Many even make claims revolving around the premise that the Queen was ‘deliberately unkind’ towards the next in line to the throne, Prince Charles.
Queen Elizabeth is a monarch who has always been tight lipped about private matters, and even in the age of digital media, has managed to create a veil of invisibility upon all that occurs behind palace doors.
While the Queen’s personal life is not such a well-known fact, many royal biographers studying the Queen for all these years claim that she was never a ‘hands-on’ mother and was ‘deliberately unkind’ towards her children.
According to filmmaker Tom Jennings, the show Being The Queen provides an in-depth understanding into the Queen’s private and home life.
It is riddled with archival footage and other tapes that illustrate a timeline of the Queen’s entire reign, right from the moment of her coronation.
One of the documentary’s most shocking parts revolved around the monarch’s parenting style towards all of her children, Prince Charles, Prince Andrew, Prince Edward and Princess Anne.
The documentary depicts the reigning monarch to be a ‘hands-off’ maternal figure. One royal biographer, Tim Heald claimed that the Queen’s children were considered ‘lucky’ if they even got to meet their mother for a day.
Heald was quoted saying, “It wasn’t that anybody was being deliberately unkind or cold…it was just the way you did things.”
That is not to say the biographer blames the crown in any way. The Queen has always put her citizens first and only took a step back from public dealings to comfort Prince William and Prince Harry following the death of their mother.
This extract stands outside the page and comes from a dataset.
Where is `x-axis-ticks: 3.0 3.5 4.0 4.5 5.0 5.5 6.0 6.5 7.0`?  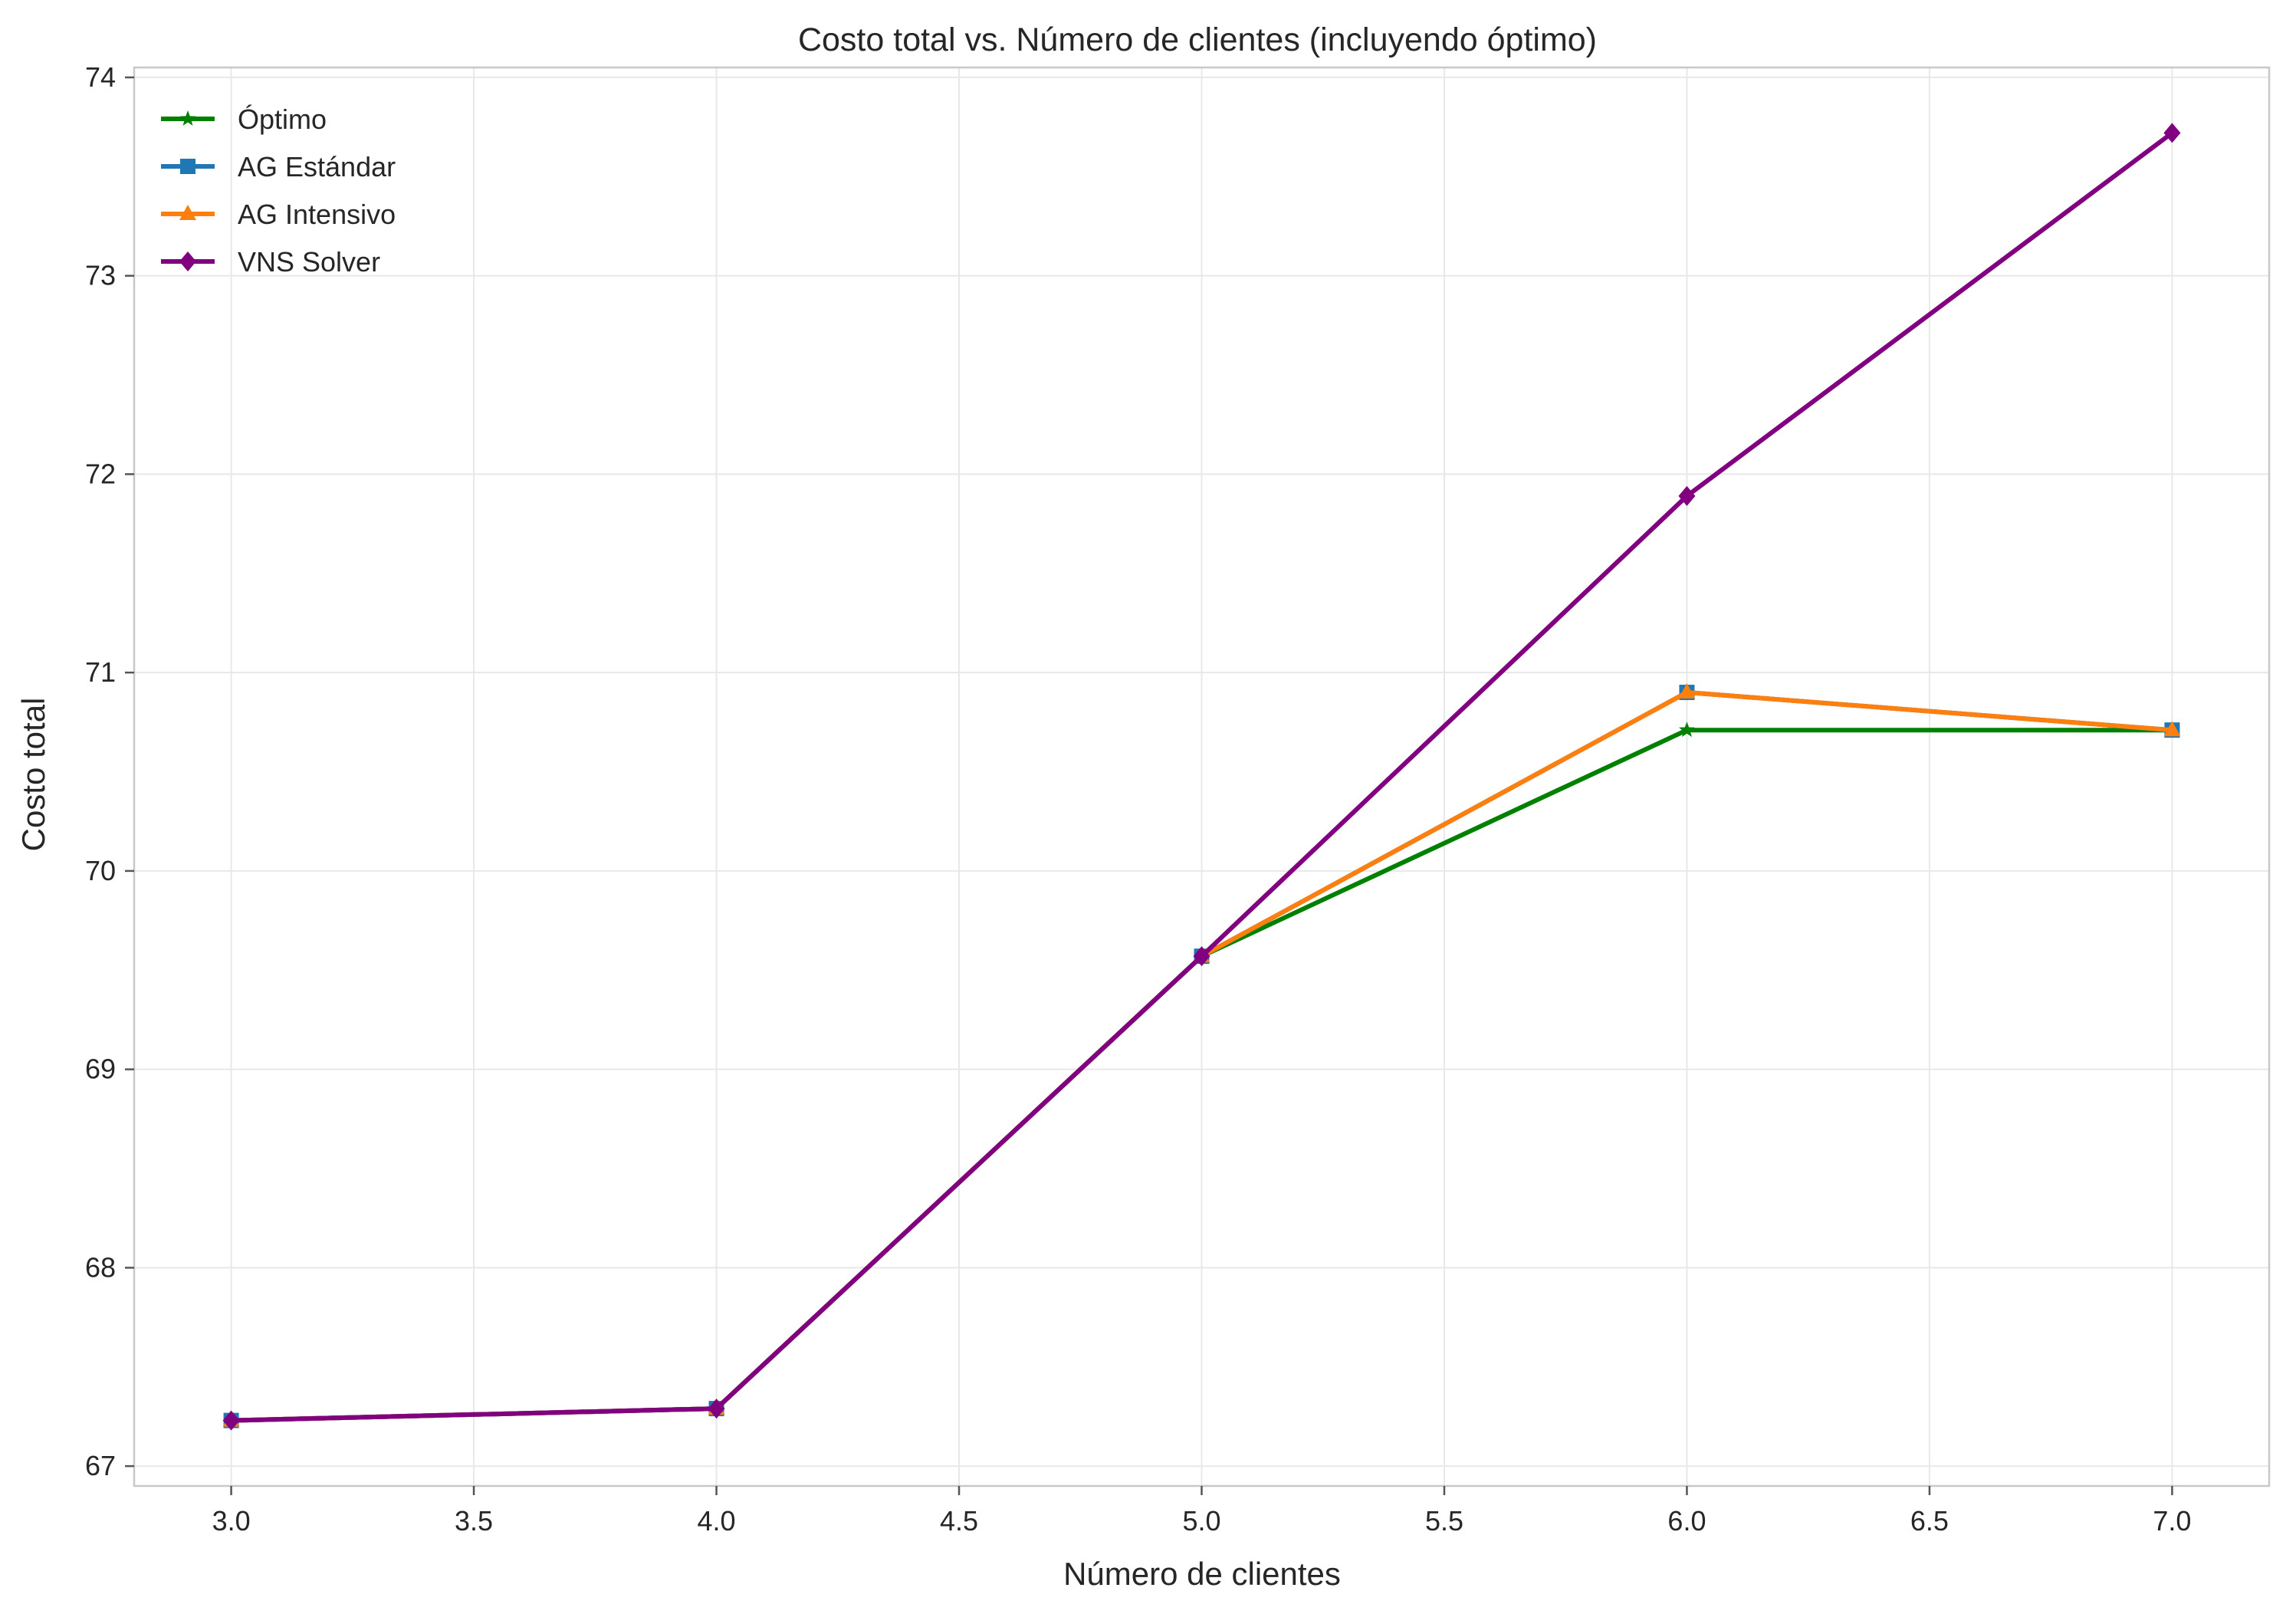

Heald added, “Keep in mind that running the monarchy is a full-time job times 20, so things like family time fall through the cracks. Entrusting their children to boarding schools, private tutors, and such is terrific for one’s education, but it isn’t the same as the nurturing and guidance that you would get from a parent.
However, Heald did admit, “The queen could be so steadfast in her own marriage, and yet her children’s marriages were falling apart left and right.”
Where the Queen failed to provide one on one attention to her kin, boarding schools came into play for they could “produce rounded human beings emotionally”. All of the Queen’s children attended these schools after the age of 13.
Another way the Queen juggled her responsibilities was through depending "on the nannies to supervise the daily lives” of her children.